Talking about mental health is one way to de-stigmatise it and break down societal misconceptions. By hosting these webinars, we were able to own the conversation and tell things like it is from an Asian perspective.

The more it’s talked about, the more it’s normalised. The less shame people will feel, and the more likely people will get the help that they need.

Hearing stories about how others manage and overcome their mental health struggles can also give others hope. Very often, it’s the sad stories that are amplified in the media, like when we hear of a celebrity suicide, for example. But what doesn’t get as much coverage are the stories of recovery and the importance of ongoing management. 

What are some ways that we as a society can advocate for mental health?

There are so many layers to mental health and so many directions at which you can approach mental health advocacy. It can be as simple as proactively checking up on friends, really asking them how they are feeling mentally, and creating a safe space for them to share without judgment. Another way is to educate yourself on mental health issues and proactively dismantle negative stereotypes that you encounter, whether that’s within your family, with friends, or at work. In the workplace, if you manage employees, one simple way to advocate for mental health is to normalise taking or granting mental health leave. Stigma isn’t something that can be dismantled overnight but must be chipped away at from many different directions.

With our events, we really want to go beyond skimming the surface of mental health issues and delve deeper into topics that are rarely talked openly about in Asia. We’re grateful our guest speakers have been so forthcoming with their own stories and experiences around mental health.

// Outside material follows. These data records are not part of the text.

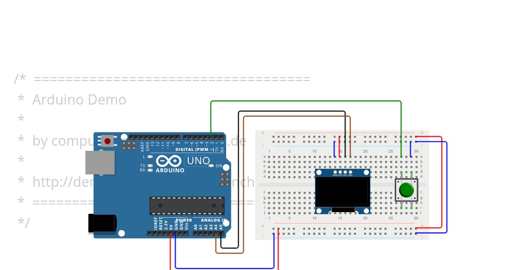Select digital pin 2 header on the Arduino
The image size is (515, 270).
coord(211,137)
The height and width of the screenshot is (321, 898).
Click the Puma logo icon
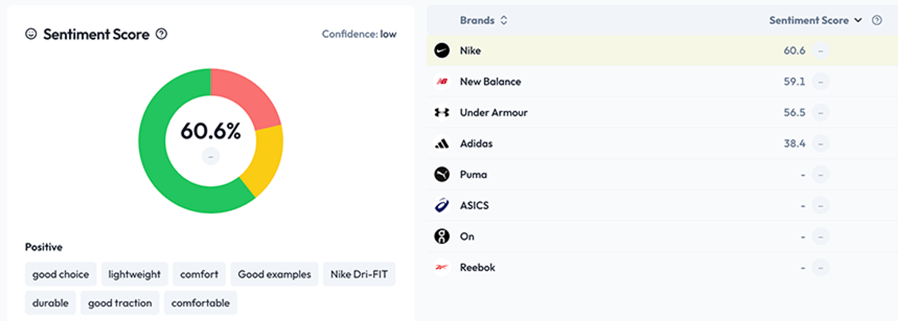point(442,174)
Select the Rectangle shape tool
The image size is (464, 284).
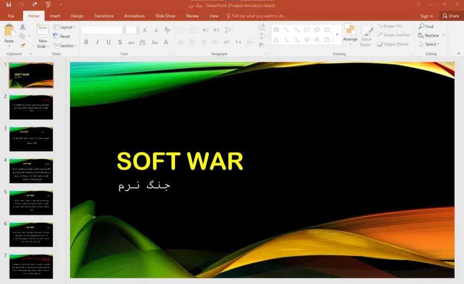pyautogui.click(x=307, y=30)
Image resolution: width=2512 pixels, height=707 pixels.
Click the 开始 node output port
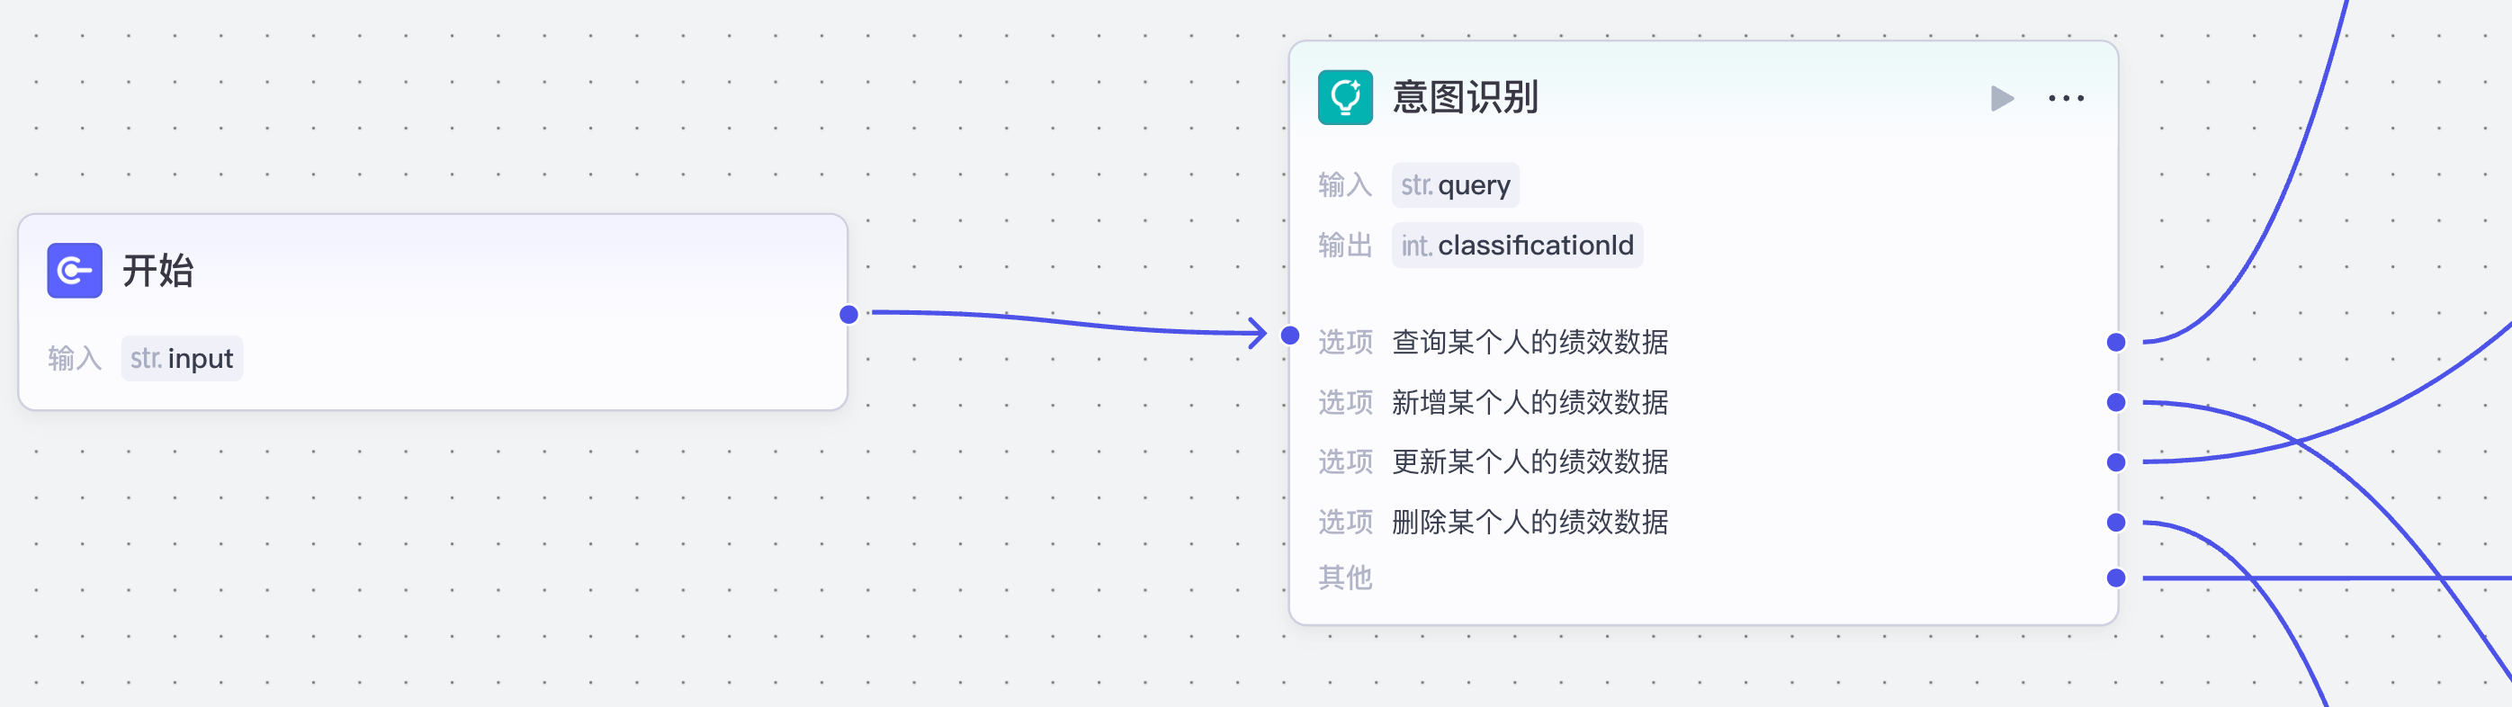coord(848,314)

In a way, that’s only possible because each of our team members’ has had very personal experiences with mental health, and we’ve been open about sharing our own lived experiences in our conversations.

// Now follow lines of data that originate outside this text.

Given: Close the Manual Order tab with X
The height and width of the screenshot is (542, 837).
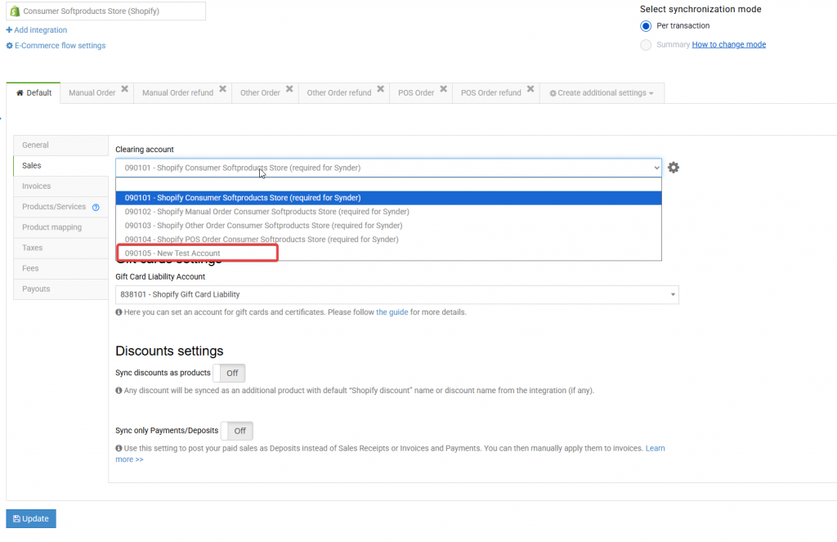Looking at the screenshot, I should click(x=125, y=89).
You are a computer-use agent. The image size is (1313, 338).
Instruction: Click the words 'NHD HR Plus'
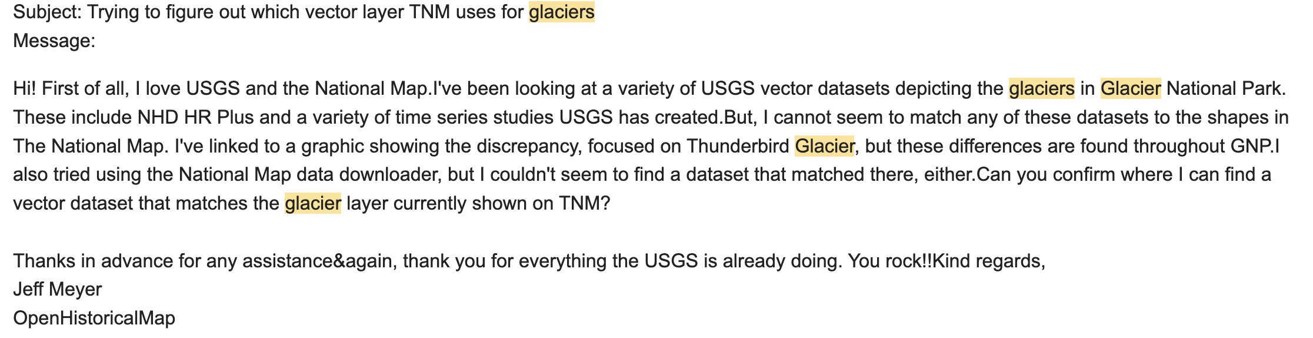[x=195, y=117]
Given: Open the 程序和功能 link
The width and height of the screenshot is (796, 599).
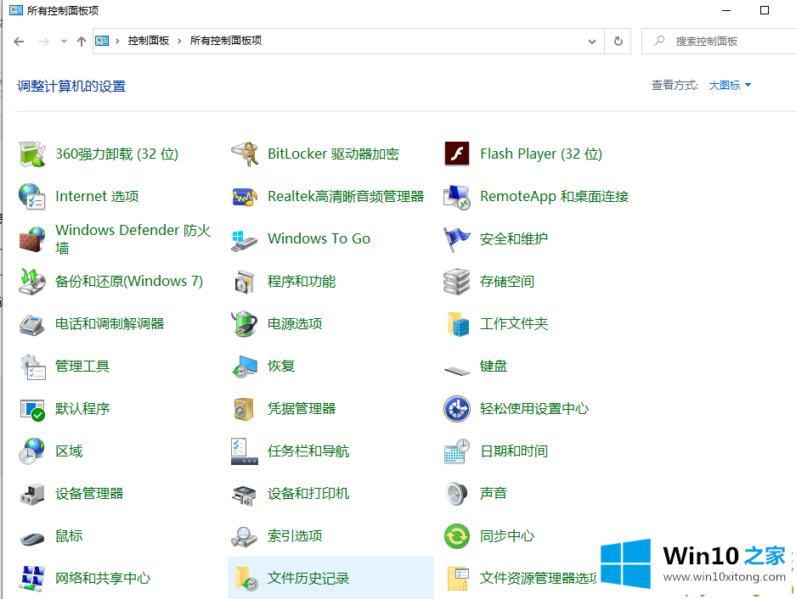Looking at the screenshot, I should pos(302,281).
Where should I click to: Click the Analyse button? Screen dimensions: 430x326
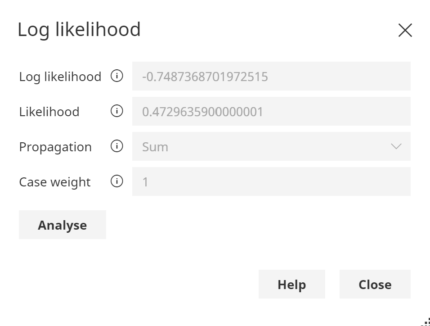click(x=62, y=224)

How can we normalise mental health conversations in Asia?

We hope that beyond our events, our audience can take the topics we address (for example how to get professional help for mental health, how to take care of your mental well-being, etc), and continue these conversations with their families, friends, and colleagues. 

What are your plans for Calm Collective?

We plan to keep the conversation going while expanding to more platforms and diving deeper into specific topics. We’re also looking forward to more collaborations with organisations to lead the conversation on mental health for their communities. 

In the immediate future, one thing we’re really excited about is our new series #ifeelyoubro which will be focused on men’s mental health, kicking off on the 20th of August.